What needs to be done: Write out exactly, with both ends included, the lines that run from the line containing "Task: Select the dark slate green swatch" to the end of the entries. Pictures are not part of the answer.

Data items
:::
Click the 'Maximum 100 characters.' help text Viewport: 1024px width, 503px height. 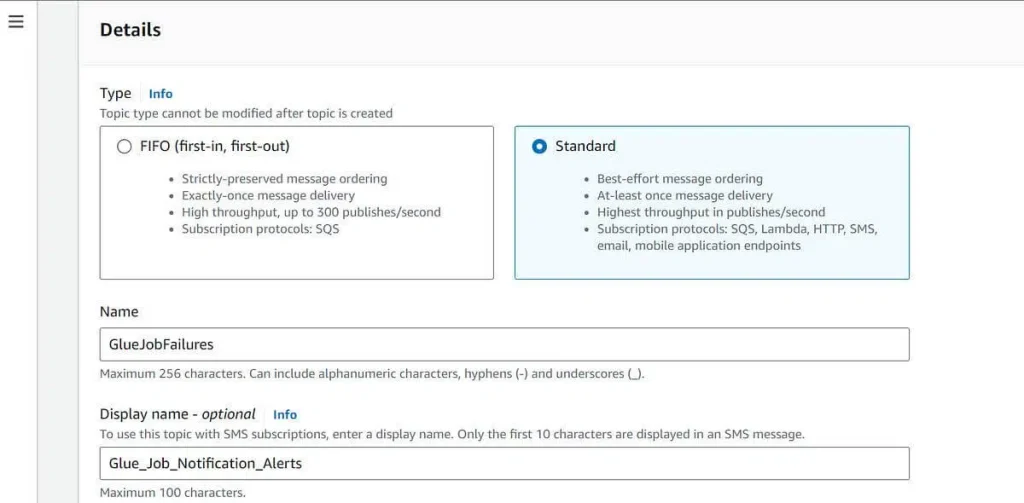(173, 493)
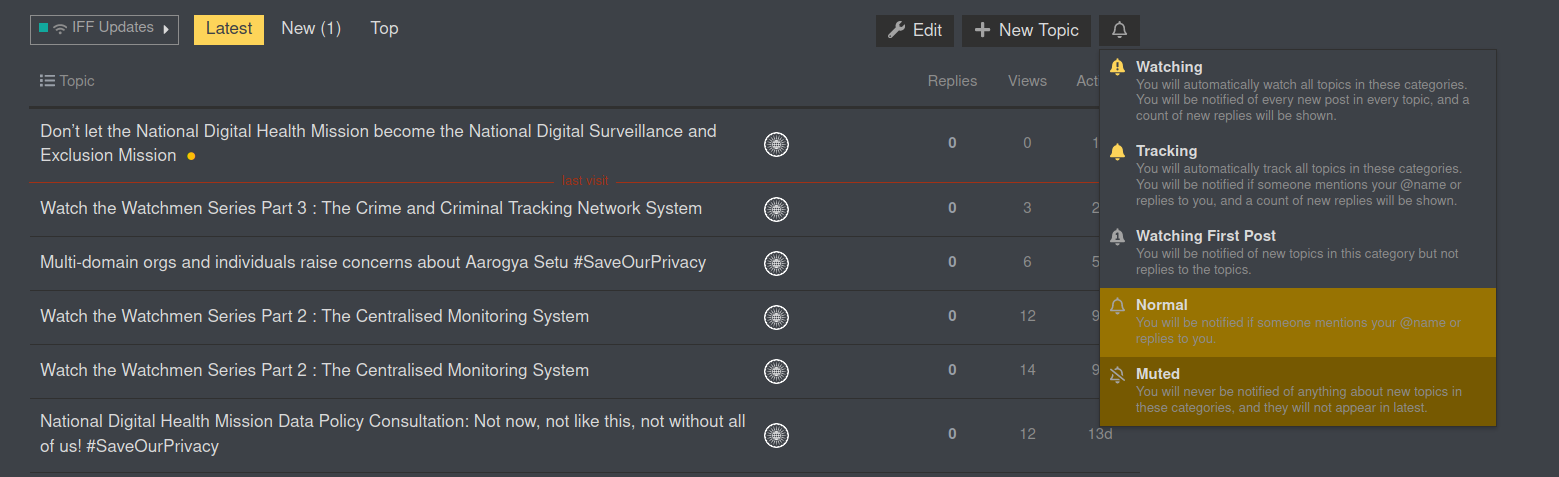Open the IFF Updates category dropdown
Image resolution: width=1559 pixels, height=477 pixels.
104,29
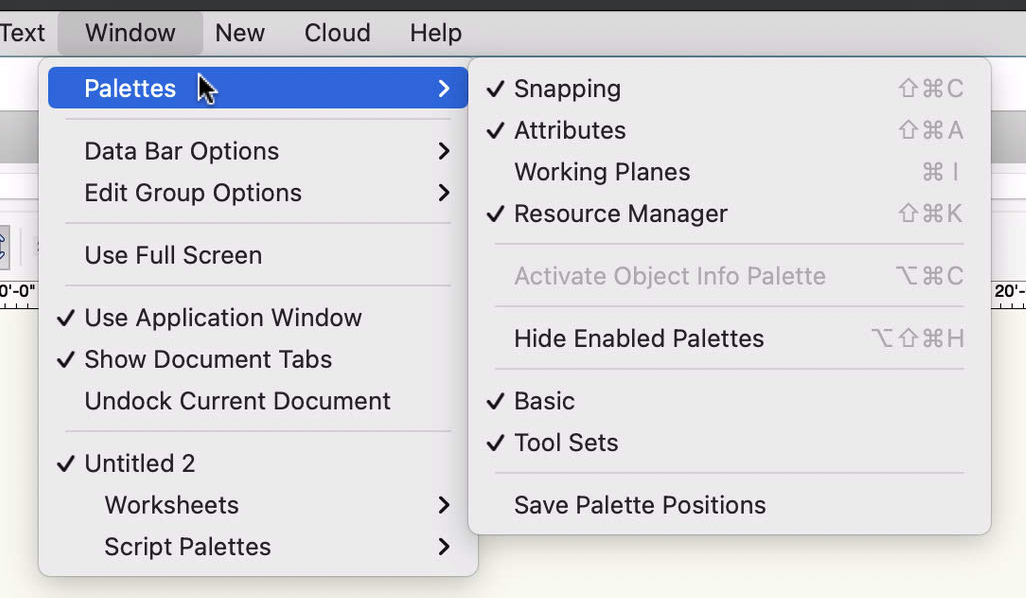Viewport: 1026px width, 598px height.
Task: Select Save Palette Positions
Action: click(x=639, y=505)
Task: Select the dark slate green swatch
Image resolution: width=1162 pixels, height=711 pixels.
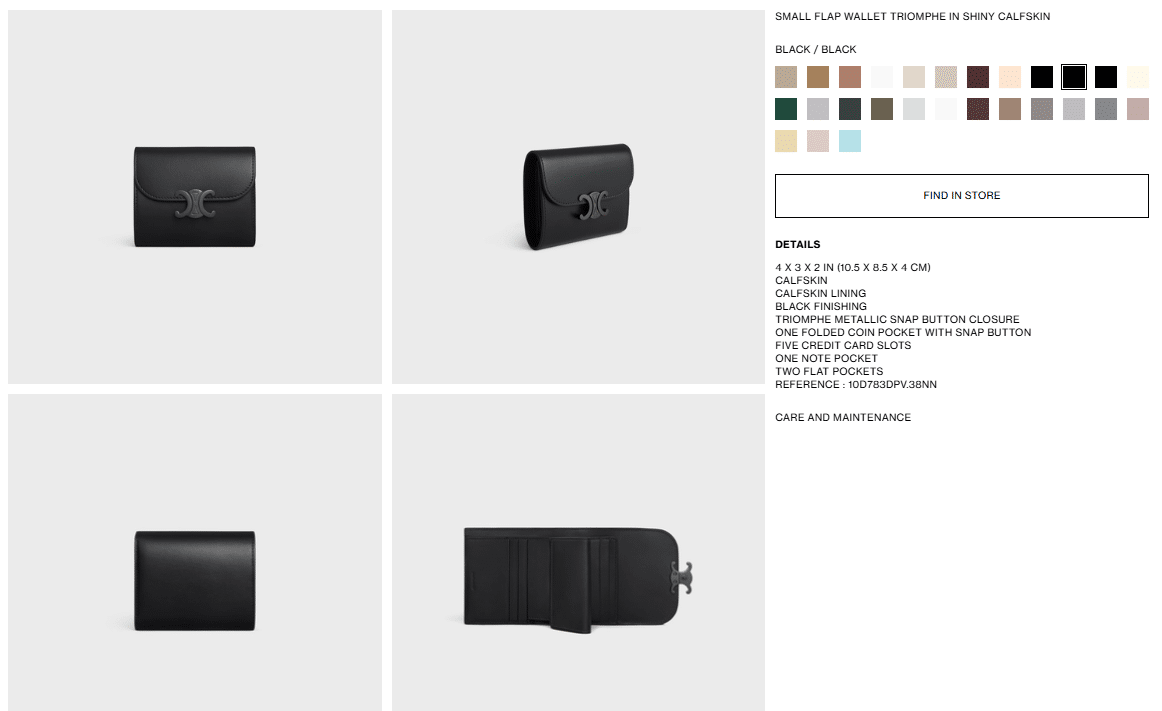Action: (849, 109)
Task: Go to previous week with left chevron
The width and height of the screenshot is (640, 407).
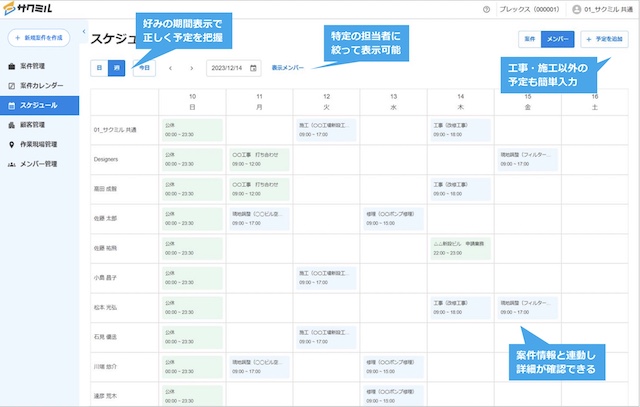Action: pos(170,68)
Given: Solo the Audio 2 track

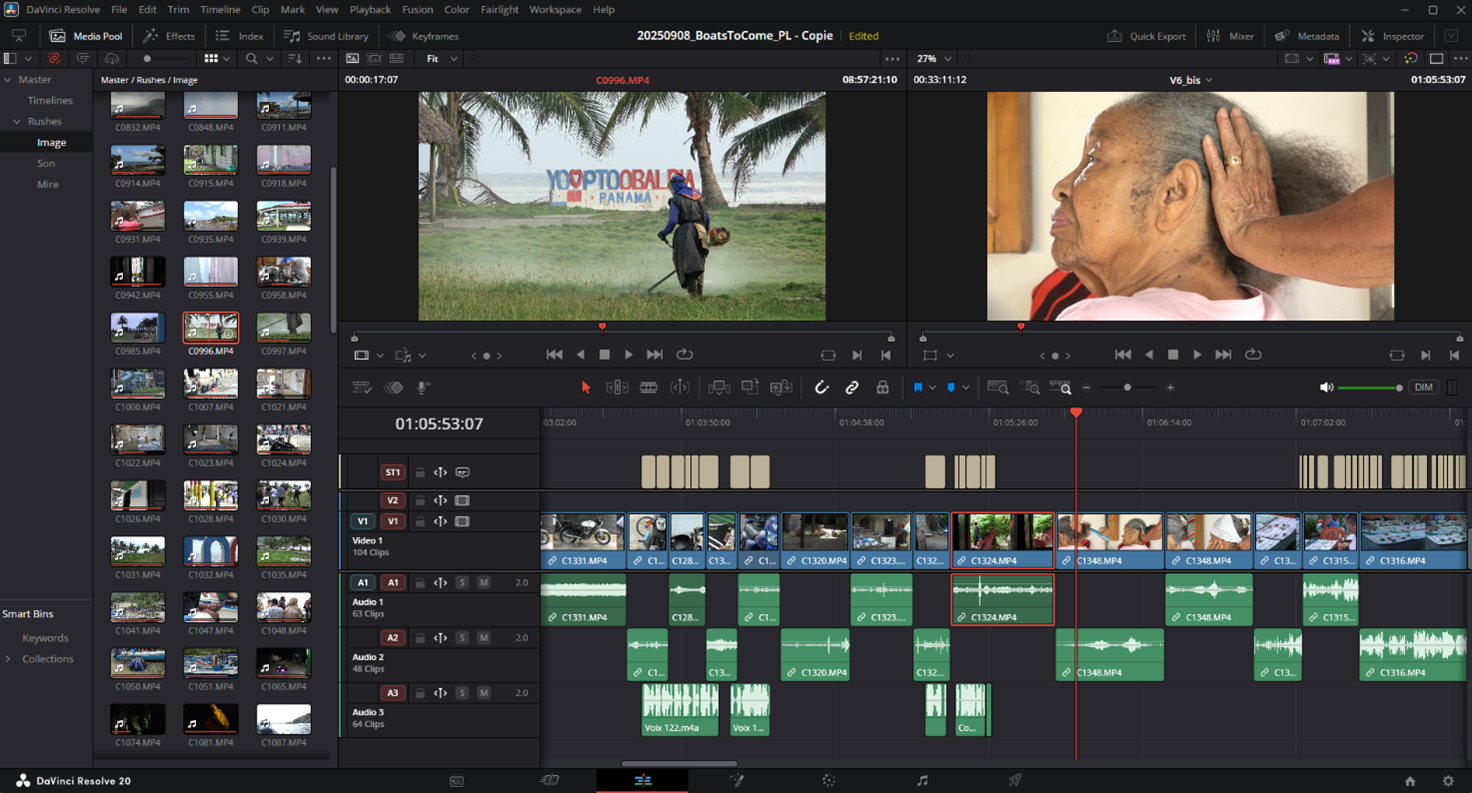Looking at the screenshot, I should (x=462, y=638).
:::
Output for this task:
Task: Select the dark slate green swatch
Image resolution: width=1162 pixels, height=711 pixels.
Action: (849, 109)
Task: Go to previous week with left chevron
The width and height of the screenshot is (640, 407).
Action: pos(170,68)
Given: Solo the Audio 2 track

Looking at the screenshot, I should (x=462, y=638).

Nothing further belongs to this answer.